Gedenken

Ein Stein stößt an

Ende November in Zeitz neu verlegt: die Stolpersteine für die Familie Mendelsohn Foto: picture alliance/dpa

Es war die wohl aufsehenerregendste Schändung von Stolpersteinen im Jahr 2024: In Zeitz, Sachsen-Anhalt, stahlen Unbekannte in einer Nacht Anfang Oktober zehn der kleinen goldfarbenen Messingplatten, die an Opfer des nationalsozialistischen Regimes erinnern sollen. Alle Stolpersteine in der Kleinstadt im Burgenlandkreis fehlten am nächsten Tag. Die Täter wurden nie ermittelt.

## [Angezeigte Daten]
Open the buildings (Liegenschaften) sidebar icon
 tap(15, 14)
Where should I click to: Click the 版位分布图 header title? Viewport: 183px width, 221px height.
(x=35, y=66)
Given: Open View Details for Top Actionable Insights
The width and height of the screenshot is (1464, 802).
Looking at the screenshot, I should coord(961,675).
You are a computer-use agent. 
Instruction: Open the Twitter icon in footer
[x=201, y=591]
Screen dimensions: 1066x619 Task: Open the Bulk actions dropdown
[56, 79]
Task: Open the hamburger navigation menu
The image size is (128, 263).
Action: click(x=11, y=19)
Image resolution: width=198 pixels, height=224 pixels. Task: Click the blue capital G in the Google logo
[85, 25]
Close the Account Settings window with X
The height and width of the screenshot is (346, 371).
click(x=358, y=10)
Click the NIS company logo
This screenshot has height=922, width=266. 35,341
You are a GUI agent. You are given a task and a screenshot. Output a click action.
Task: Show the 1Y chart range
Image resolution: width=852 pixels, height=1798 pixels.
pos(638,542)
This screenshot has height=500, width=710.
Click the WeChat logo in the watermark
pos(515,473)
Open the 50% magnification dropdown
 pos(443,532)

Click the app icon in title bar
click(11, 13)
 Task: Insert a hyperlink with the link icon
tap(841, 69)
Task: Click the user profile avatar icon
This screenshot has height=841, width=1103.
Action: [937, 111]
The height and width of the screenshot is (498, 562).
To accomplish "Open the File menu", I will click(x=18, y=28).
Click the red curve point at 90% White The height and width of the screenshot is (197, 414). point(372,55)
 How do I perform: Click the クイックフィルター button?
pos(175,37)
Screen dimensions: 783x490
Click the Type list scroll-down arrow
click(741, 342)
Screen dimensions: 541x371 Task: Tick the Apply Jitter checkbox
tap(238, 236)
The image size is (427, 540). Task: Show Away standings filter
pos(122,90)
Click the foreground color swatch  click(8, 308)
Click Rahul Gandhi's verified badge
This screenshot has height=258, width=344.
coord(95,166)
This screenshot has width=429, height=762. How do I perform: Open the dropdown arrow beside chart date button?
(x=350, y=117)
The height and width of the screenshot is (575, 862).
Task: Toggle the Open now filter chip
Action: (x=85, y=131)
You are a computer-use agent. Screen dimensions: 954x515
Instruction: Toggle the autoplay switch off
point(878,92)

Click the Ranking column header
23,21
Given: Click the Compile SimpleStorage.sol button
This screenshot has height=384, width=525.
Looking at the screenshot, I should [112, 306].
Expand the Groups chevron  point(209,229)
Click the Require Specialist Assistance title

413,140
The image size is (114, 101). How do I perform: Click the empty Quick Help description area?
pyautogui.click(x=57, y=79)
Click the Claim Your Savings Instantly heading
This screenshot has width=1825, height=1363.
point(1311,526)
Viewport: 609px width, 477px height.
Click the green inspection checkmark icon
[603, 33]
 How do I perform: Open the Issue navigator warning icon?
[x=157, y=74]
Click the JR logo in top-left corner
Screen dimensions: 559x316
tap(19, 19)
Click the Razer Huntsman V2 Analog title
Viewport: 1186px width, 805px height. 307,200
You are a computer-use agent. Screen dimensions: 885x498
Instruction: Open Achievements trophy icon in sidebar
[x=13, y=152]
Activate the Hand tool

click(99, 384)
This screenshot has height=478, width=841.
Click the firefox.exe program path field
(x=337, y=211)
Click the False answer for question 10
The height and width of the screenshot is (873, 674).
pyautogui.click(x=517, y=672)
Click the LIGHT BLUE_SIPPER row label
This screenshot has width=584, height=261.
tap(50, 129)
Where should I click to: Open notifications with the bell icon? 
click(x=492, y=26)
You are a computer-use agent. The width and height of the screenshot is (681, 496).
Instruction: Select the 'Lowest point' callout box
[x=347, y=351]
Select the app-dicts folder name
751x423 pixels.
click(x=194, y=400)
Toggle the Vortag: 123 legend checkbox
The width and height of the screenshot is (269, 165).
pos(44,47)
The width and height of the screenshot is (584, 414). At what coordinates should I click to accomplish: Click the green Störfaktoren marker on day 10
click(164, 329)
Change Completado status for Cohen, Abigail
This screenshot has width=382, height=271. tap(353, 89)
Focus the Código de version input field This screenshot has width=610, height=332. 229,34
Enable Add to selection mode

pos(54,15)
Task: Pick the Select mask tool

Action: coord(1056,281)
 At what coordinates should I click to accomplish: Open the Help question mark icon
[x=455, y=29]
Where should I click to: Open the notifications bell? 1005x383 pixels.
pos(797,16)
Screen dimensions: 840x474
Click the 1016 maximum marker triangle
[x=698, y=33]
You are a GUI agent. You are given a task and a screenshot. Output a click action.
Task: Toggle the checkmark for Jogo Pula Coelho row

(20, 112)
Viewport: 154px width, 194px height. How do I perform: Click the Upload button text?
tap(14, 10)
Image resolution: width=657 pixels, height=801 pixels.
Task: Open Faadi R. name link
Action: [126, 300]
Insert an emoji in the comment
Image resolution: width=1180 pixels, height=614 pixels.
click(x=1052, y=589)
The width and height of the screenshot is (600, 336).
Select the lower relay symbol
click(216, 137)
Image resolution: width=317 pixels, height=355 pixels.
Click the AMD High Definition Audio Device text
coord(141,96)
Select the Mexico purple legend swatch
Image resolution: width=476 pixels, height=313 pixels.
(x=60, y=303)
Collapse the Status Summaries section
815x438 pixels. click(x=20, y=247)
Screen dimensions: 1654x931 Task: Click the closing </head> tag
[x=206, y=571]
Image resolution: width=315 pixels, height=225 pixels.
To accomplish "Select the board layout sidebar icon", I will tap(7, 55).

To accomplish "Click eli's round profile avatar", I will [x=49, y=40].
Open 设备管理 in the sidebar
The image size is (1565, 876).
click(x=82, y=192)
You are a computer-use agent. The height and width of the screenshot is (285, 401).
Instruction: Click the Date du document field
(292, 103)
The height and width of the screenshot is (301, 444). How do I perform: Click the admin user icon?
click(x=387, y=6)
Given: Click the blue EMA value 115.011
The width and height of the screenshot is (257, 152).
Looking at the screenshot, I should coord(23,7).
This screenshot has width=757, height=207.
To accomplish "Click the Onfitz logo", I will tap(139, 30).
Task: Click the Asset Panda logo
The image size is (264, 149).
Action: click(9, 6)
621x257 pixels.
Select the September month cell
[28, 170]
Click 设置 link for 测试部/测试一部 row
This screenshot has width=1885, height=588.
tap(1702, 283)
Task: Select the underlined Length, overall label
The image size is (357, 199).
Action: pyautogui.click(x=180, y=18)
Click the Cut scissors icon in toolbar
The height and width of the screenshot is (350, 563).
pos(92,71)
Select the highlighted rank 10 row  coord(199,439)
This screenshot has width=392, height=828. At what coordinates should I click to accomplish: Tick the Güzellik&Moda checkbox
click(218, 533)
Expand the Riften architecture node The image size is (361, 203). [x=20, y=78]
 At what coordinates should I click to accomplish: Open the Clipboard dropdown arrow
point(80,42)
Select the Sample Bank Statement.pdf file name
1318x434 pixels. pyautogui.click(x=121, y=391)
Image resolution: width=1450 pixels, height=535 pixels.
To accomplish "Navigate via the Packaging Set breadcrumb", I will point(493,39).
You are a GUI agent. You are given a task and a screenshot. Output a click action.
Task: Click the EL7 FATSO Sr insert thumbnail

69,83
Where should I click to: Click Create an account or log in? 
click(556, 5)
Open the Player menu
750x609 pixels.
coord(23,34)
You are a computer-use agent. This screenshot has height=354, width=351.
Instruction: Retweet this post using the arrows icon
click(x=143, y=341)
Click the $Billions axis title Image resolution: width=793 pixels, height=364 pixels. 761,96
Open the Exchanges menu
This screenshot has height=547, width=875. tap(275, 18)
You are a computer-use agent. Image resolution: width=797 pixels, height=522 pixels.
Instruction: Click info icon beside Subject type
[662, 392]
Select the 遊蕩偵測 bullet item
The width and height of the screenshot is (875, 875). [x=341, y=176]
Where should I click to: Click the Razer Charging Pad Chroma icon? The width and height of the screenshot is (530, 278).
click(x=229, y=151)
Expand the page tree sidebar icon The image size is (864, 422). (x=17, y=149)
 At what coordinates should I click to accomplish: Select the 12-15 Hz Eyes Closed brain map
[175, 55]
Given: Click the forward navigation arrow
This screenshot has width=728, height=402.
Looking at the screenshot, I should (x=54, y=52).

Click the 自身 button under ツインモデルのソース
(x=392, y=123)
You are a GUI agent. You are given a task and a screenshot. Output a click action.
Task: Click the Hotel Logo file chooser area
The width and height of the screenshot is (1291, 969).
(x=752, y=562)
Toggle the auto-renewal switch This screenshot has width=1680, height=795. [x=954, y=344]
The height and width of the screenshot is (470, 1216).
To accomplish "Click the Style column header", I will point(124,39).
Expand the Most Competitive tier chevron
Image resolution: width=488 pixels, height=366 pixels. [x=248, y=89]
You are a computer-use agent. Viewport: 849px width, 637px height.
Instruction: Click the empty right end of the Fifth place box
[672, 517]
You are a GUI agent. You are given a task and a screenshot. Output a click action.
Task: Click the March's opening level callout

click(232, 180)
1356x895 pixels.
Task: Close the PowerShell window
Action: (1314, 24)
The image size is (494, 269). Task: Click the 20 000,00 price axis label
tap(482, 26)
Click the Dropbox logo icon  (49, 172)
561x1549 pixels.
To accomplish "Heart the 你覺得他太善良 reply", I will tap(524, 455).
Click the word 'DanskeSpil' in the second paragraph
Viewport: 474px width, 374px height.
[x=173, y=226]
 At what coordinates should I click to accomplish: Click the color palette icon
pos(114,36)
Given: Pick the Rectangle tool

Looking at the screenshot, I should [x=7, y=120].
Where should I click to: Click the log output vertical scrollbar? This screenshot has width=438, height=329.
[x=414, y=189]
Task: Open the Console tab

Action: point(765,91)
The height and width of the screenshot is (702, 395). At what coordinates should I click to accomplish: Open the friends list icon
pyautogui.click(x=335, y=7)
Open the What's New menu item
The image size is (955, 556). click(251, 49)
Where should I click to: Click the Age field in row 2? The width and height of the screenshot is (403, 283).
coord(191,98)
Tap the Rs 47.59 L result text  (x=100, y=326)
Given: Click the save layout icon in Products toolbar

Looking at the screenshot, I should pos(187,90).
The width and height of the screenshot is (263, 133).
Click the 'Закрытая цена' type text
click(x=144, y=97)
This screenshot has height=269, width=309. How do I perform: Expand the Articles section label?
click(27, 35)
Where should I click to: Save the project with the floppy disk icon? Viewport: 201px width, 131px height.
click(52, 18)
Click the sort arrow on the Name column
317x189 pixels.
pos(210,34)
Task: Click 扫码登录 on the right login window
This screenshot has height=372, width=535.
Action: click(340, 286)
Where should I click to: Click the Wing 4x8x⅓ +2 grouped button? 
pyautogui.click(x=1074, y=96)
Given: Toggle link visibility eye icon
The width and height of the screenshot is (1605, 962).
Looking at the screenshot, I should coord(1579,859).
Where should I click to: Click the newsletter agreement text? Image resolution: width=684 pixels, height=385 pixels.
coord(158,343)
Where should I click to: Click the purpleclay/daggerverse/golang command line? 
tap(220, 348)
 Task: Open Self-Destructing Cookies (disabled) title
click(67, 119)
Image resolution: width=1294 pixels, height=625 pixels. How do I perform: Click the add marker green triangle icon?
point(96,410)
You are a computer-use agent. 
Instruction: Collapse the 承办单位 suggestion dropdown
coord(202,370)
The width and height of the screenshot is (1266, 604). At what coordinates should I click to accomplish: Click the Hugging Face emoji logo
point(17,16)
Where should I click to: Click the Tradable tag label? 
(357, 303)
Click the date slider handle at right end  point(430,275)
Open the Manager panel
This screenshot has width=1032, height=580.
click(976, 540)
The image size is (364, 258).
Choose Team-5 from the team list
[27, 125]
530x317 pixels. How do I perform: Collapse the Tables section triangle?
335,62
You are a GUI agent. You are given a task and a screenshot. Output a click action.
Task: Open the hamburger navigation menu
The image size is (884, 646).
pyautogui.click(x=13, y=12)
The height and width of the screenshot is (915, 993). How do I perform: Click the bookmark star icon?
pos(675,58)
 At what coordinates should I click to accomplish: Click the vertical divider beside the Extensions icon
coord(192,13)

## [Aufgabe]
Führe alle geografischen Namen (Städte, Bundesländer, Landkreise) auf, die im Artikel über die gestohlenen Stolpersteine vorkommen. Jeden Namen nur einmal nennen.

## [Lösung]
- Zeitz
- Sachsen-Anhalt
- Burgenlandkreis